Bailarina profissional e professora de dança, Adrianne era uma das milhares de pessoas que assistiam à Maratona de Boston no dia 15 de Abril de 2013. Entretanto um atentado com duas bombas lançou o pânico, acabando por tirar a vida a três pessoas e por provocar mais de 260 feridos.

Adrianne foi um deles, com as explosões a provocarem danos irreversíveis na perna esquerda. Um ano depois, eis que o sonho desta apaixonada por 'ballet' se volta a concretizar, graças a uma prótese personalizada, criada especificamente para si, de maneira a que consiguisse executar os passos que marcam a sua carreira. 
 

O grande regresso aconteceu esta quartafeira, com a bailarina a usar um curto e brilhante vestido branco e a não conseguir esconder a emoção, deixando cair algumas lágrimas. Adrianne dançou ao som de 'Ring My Bells', de Enrique Iglesias, acompanhada pelo parceiro Christian Lightner.
 
Antes foi apresentada ao público pelo diretor de biomecânica no MIT (Massachussets Institute of Technology), Hugh Herr, também ele com as duas pernas amputadas, devido a um acidente de escalada nos anos 80. O especialista contou que decidiu começar a desenhar uma perna biónica personalizada para Adrianne quando a visitou no hospital. A partir daí traçou como objetivo voltar a conseguir que a bailarina dançasse.

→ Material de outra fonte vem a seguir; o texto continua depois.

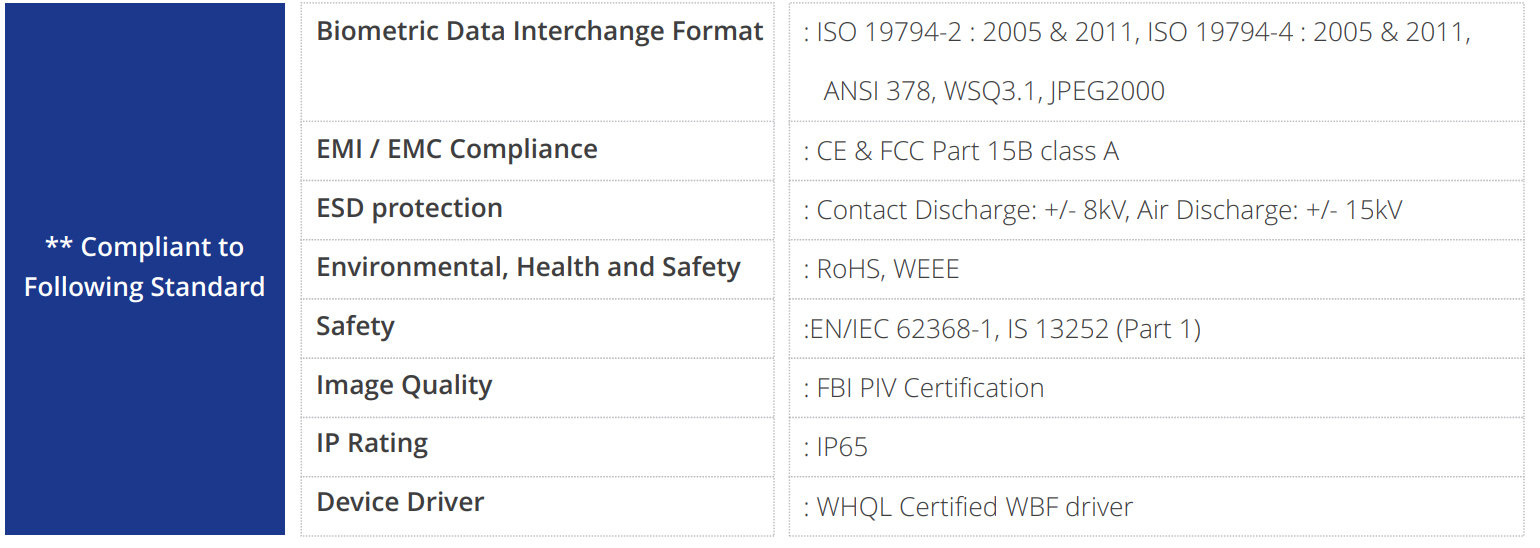This screenshot has height=548, width=1540.
Task: Click the "EMI / EMC Compliance" row label
Action: point(457,149)
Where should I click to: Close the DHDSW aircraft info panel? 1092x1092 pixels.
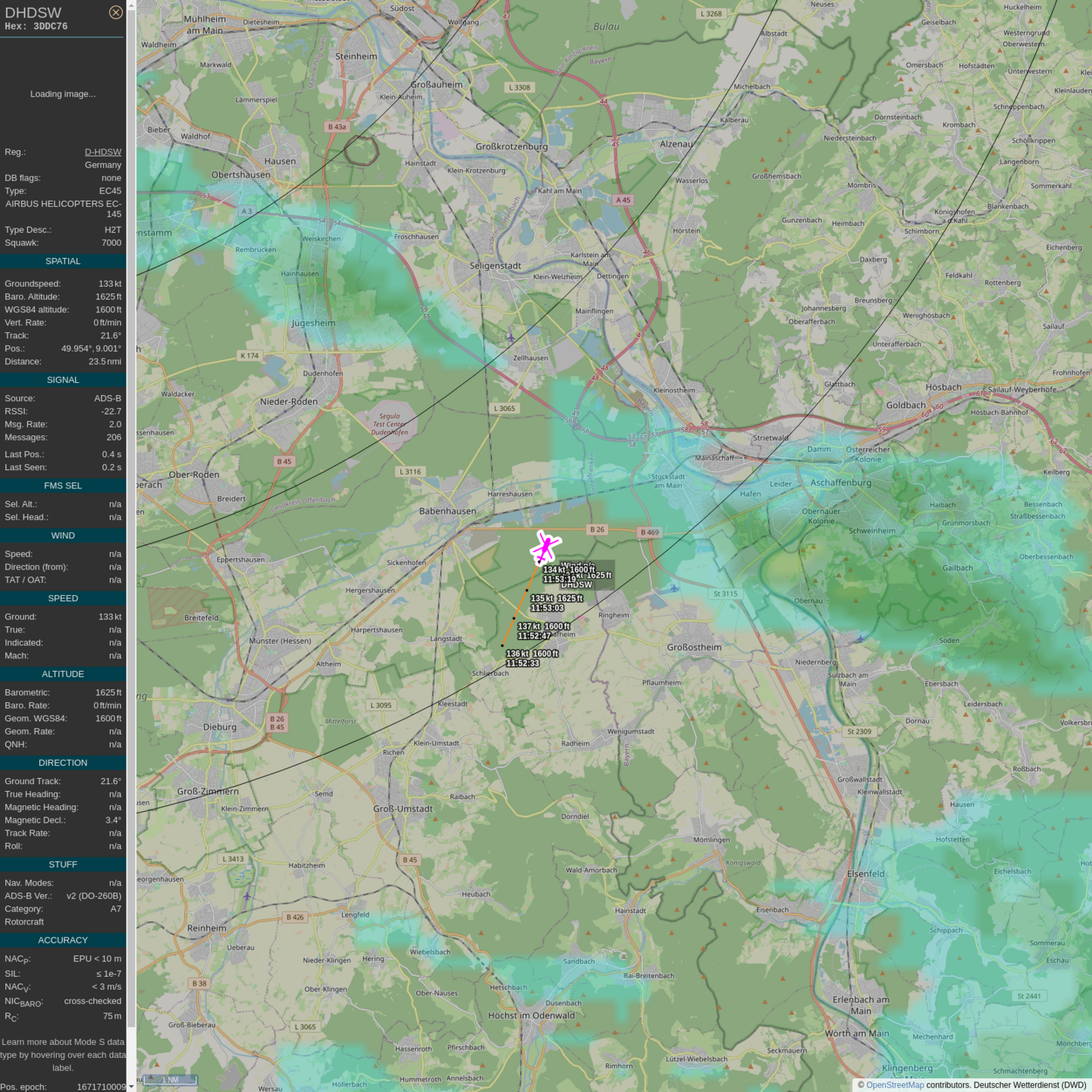coord(115,12)
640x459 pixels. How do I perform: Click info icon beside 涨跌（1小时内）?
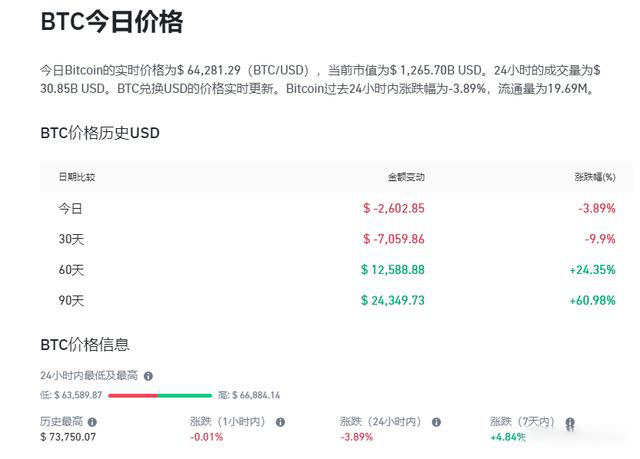tap(280, 422)
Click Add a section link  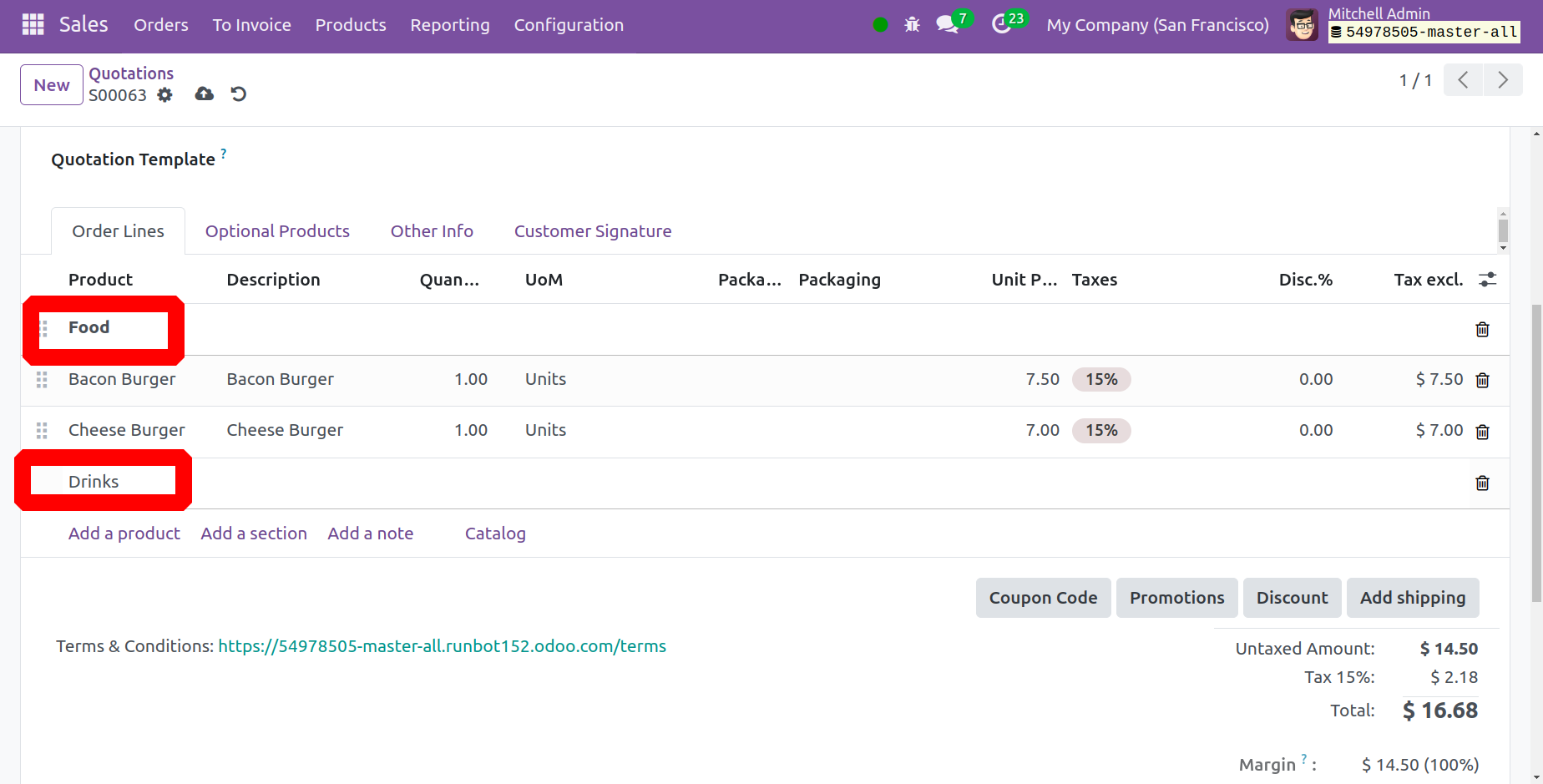[254, 534]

“Em 3,5 segundos, alguém tirou a Adrianne do palco. Em 200 dias, nós conseguimos trazê-la  de volta”, referiu Herr. No fim da atuação, a bailarina fez uma vénia, deixando escapar  algumas lágrimas de emoção.
 
“Não cabo em mim de felicidade por poder dançar outra vez”, refere, mais tarde, em comunicado. “Tive sempre a determinação de que havia de conseguir fazê-lo outra vez, sabia que tinha de o fazer, que ia conseguir e, agora, aqui estou eu”.